■ **Records shown**
"""
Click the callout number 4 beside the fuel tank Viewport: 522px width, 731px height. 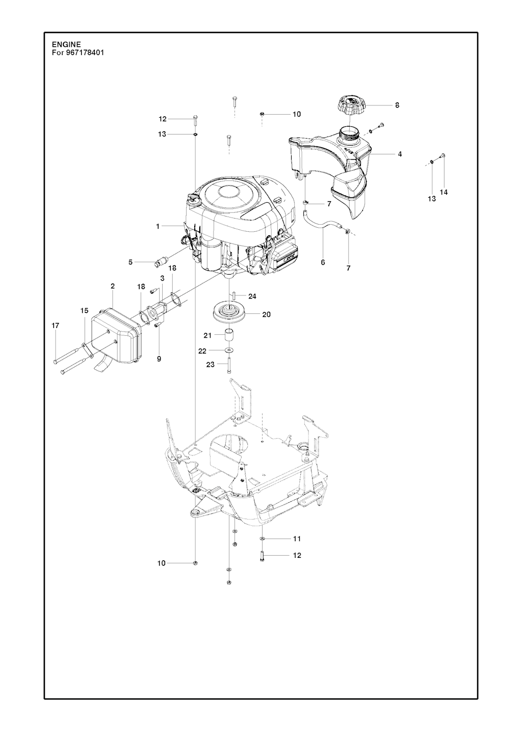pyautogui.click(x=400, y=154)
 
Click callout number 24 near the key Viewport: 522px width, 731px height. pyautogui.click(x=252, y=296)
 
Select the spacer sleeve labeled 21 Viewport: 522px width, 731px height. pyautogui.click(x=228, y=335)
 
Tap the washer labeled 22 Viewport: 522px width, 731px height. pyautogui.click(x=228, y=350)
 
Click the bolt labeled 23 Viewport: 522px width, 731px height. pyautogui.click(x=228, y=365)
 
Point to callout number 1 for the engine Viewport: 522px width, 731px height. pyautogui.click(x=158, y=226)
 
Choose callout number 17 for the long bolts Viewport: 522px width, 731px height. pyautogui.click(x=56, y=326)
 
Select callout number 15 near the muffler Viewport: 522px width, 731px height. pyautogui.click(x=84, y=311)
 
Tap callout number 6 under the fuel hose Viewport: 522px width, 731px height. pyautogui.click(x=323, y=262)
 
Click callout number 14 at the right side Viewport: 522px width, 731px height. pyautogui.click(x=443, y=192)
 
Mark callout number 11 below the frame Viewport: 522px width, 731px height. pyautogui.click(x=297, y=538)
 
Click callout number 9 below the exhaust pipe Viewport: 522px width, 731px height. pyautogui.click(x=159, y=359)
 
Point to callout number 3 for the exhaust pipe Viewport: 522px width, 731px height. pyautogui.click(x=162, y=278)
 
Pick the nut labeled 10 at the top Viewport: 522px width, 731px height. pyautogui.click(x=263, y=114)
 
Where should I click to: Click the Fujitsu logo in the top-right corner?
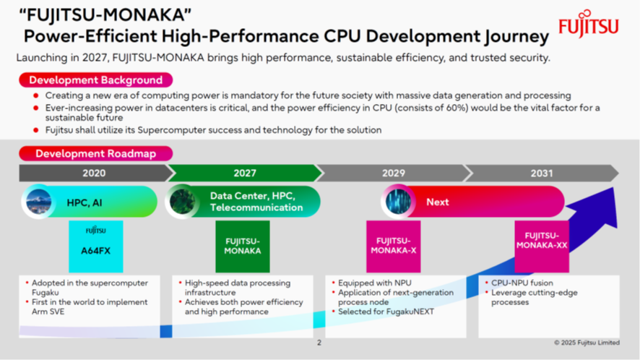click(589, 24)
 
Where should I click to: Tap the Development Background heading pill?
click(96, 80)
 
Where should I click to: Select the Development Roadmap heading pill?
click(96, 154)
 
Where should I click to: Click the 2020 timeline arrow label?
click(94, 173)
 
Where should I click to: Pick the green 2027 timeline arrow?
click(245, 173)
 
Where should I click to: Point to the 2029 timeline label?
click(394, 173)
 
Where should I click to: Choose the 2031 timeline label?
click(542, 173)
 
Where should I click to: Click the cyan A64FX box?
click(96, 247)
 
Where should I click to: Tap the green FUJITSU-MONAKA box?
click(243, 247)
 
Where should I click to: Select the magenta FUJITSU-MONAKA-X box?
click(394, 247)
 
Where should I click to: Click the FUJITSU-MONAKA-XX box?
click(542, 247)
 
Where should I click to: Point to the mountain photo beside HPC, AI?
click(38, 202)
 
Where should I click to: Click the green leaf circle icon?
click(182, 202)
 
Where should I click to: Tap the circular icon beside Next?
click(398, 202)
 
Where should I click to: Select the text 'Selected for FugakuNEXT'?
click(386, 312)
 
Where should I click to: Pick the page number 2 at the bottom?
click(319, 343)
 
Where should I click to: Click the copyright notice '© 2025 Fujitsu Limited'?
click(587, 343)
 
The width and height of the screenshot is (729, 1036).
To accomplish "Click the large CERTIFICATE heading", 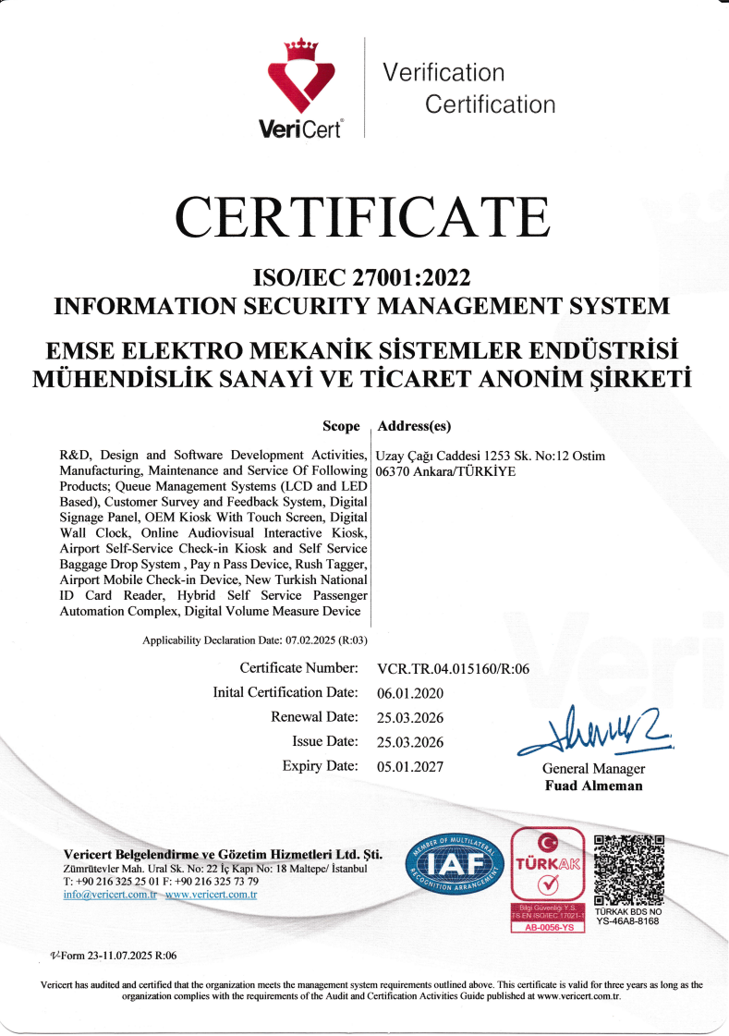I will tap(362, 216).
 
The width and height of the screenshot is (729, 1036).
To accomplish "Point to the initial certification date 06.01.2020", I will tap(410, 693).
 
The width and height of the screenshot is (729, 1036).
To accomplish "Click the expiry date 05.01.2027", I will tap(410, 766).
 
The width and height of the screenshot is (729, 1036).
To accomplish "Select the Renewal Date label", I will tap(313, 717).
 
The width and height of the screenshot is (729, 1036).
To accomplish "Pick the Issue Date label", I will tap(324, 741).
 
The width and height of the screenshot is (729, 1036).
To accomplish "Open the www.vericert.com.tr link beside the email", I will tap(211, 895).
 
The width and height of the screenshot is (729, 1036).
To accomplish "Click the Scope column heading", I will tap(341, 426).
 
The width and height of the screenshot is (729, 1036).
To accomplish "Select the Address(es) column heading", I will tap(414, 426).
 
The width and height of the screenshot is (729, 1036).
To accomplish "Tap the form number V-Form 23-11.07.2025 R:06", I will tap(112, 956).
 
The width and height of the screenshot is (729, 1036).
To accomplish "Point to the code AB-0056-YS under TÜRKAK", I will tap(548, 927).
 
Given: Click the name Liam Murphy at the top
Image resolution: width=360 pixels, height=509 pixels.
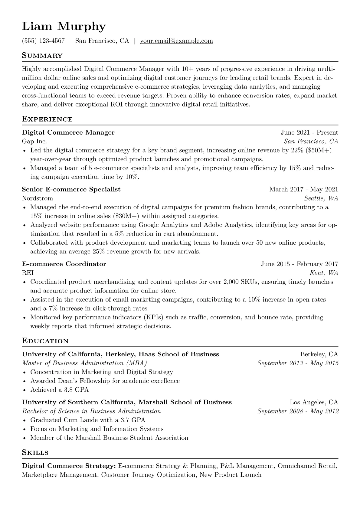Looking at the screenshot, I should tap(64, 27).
"""
■ **What you are asked to do**
Put the lines from the one containing "Click callout number 9" to the one containing "click(587, 343)", both included, into a numbered list with blank lines omitted. Leave out the pictures.

■ **The completed task**
1. Click callout number 9 below the exhaust pipe Viewport: 522px width, 731px height. pyautogui.click(x=159, y=359)
2. Point to callout number 3 for the exhaust pipe Viewport: 522px width, 731px height. pyautogui.click(x=162, y=278)
3. Pick the nut labeled 10 at the top Viewport: 522px width, 731px height. pyautogui.click(x=263, y=114)
4. Where should I click to: Click the Fujitsu logo in the top-right corner?
5. click(589, 24)
6. Where should I click to: Tap the Development Background heading pill?
7. click(96, 80)
8. Where should I click to: Select the Development Roadmap heading pill?
9. click(96, 154)
10. Where should I click to: Click the 2020 timeline arrow label?
11. click(94, 173)
12. Where should I click to: Pick the green 2027 timeline arrow?
13. click(245, 173)
14. Where should I click to: Point to the 2029 timeline label?
15. click(394, 173)
16. Where should I click to: Choose the 2031 timeline label?
17. click(542, 173)
18. Where should I click to: Click the cyan A64FX box?
19. click(96, 247)
20. Where should I click to: Tap the green FUJITSU-MONAKA box?
21. click(243, 247)
22. Where should I click to: Select the magenta FUJITSU-MONAKA-X box?
23. click(394, 247)
24. Where should I click to: Click the FUJITSU-MONAKA-XX box?
25. click(542, 247)
26. Where should I click to: Point to the mountain photo beside HPC, AI?
27. click(38, 202)
28. Where should I click to: Click the green leaf circle icon?
29. click(182, 202)
30. Where should I click to: Tap the circular icon beside Next?
31. click(398, 202)
32. Where should I click to: Select the text 'Selected for FugakuNEXT'?
33. click(386, 312)
34. Where should I click to: Pick the page number 2 at the bottom?
35. click(319, 343)
36. Where should I click to: Click the copyright notice '© 2025 Fujitsu Limited'?
37. click(587, 343)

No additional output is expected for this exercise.